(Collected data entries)
--- START ---

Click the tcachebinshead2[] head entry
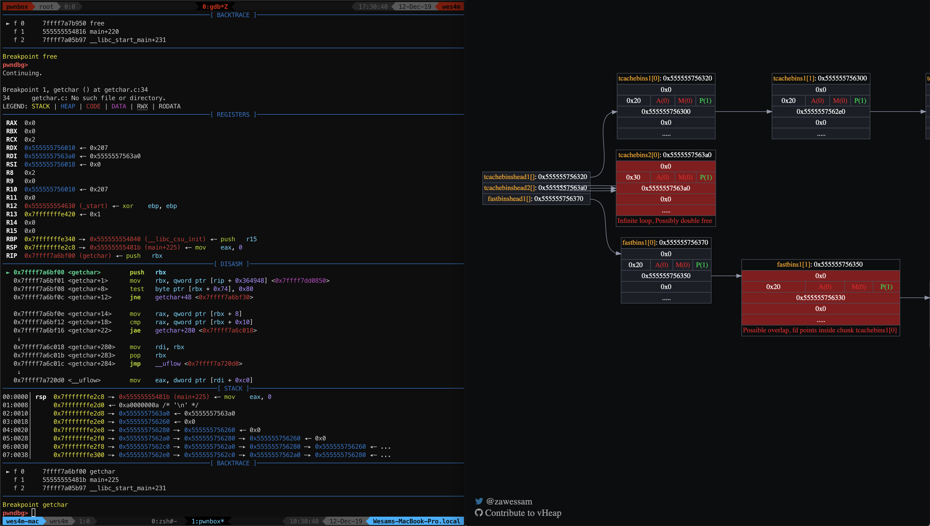click(535, 188)
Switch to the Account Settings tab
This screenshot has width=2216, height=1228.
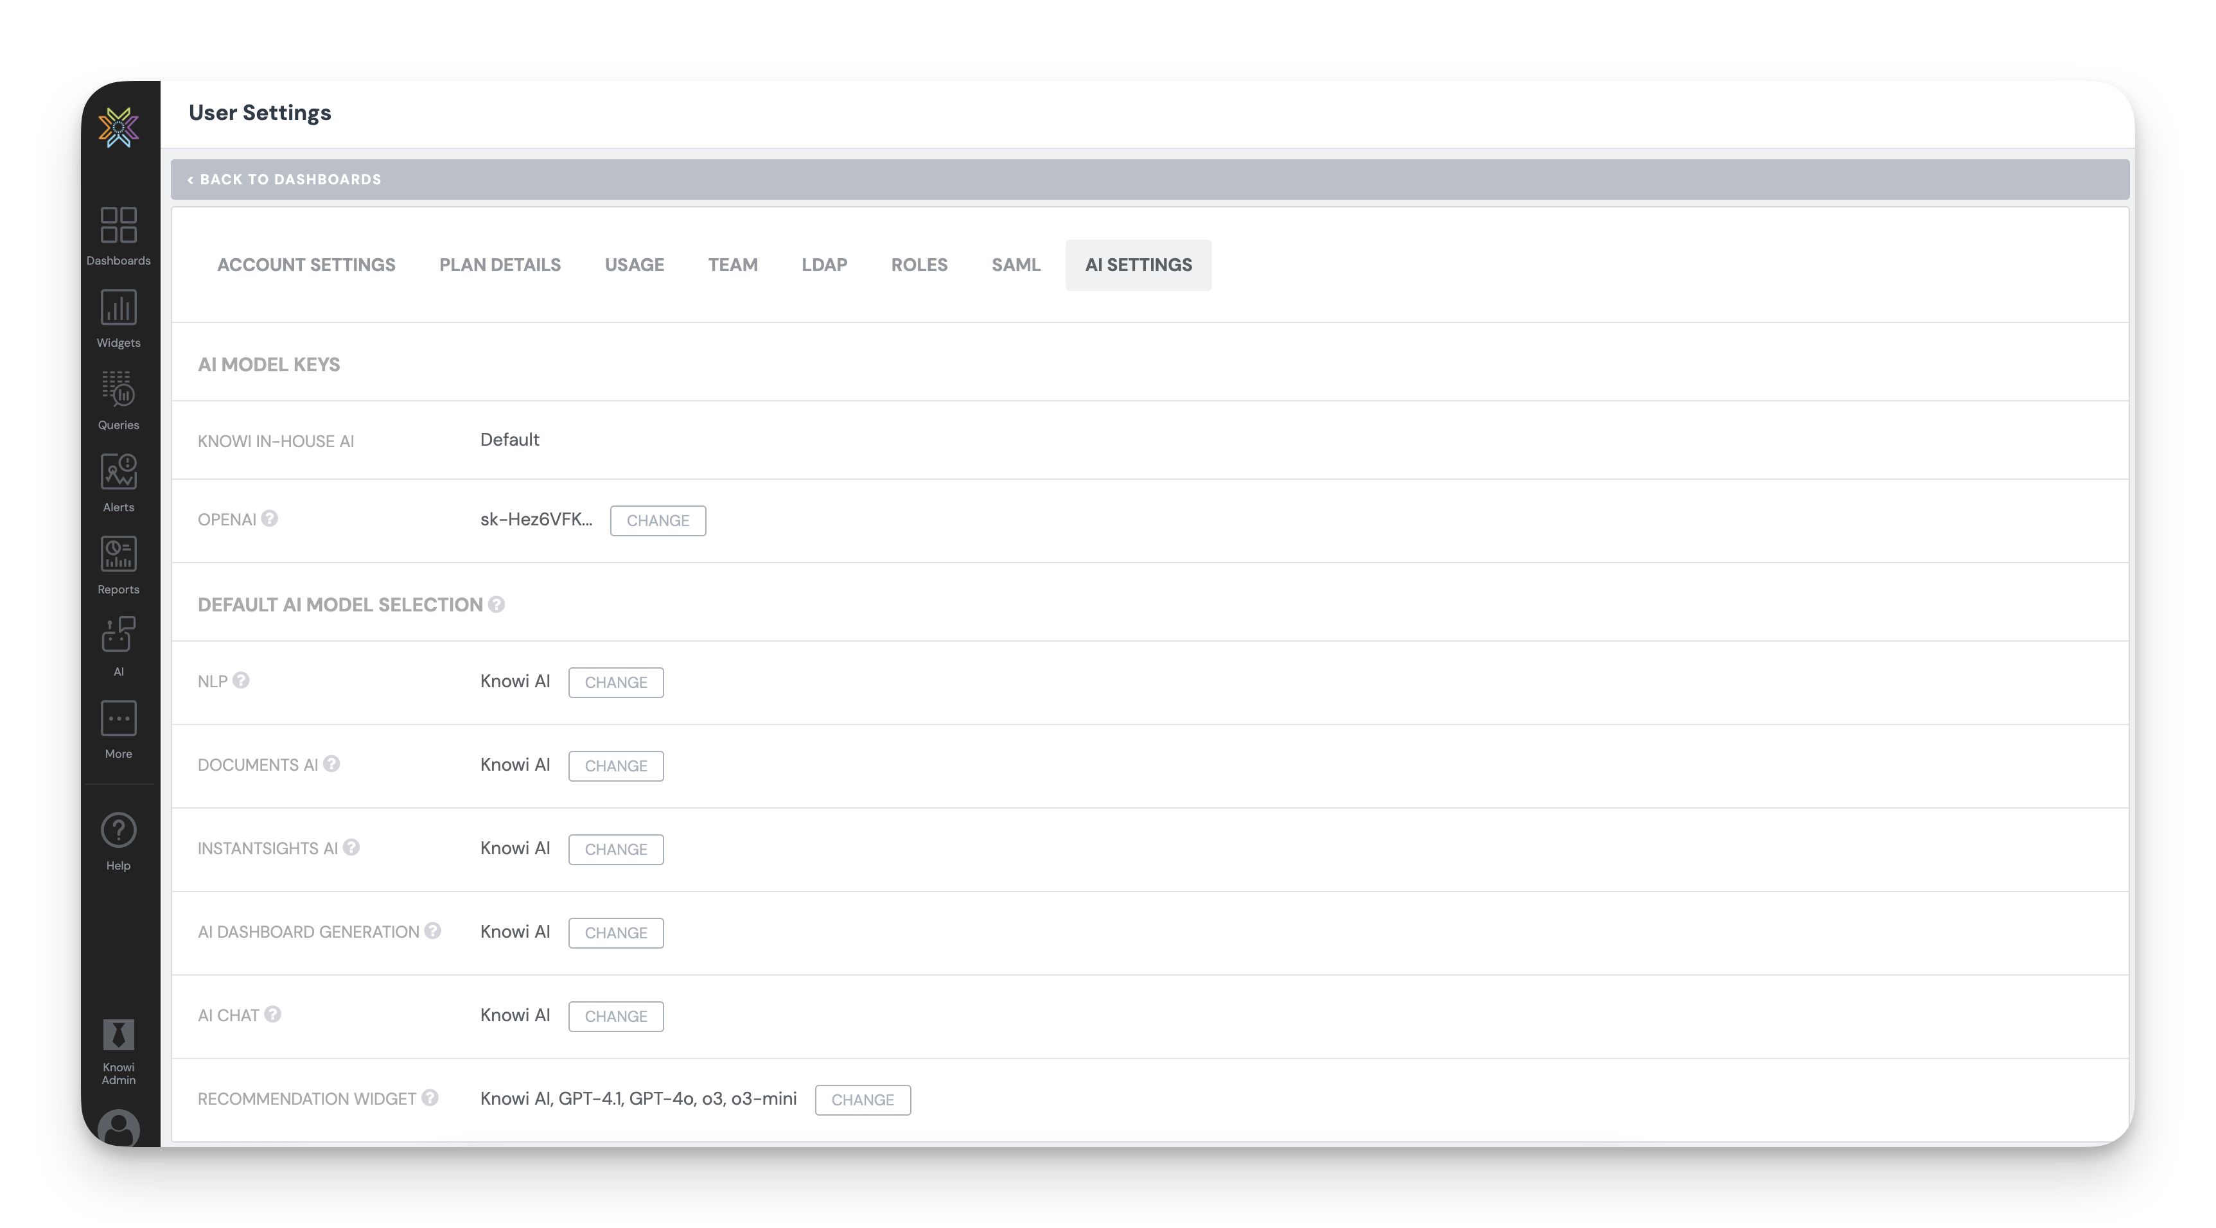(306, 265)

--- END ---

_Your goal_
Drop the pictures and reproduce the rest of the entries above exactly.

_The completed task_
Click the tcachebinshead2[] head entry
click(535, 188)
Switch to the Account Settings tab
This screenshot has width=2216, height=1228.
(306, 265)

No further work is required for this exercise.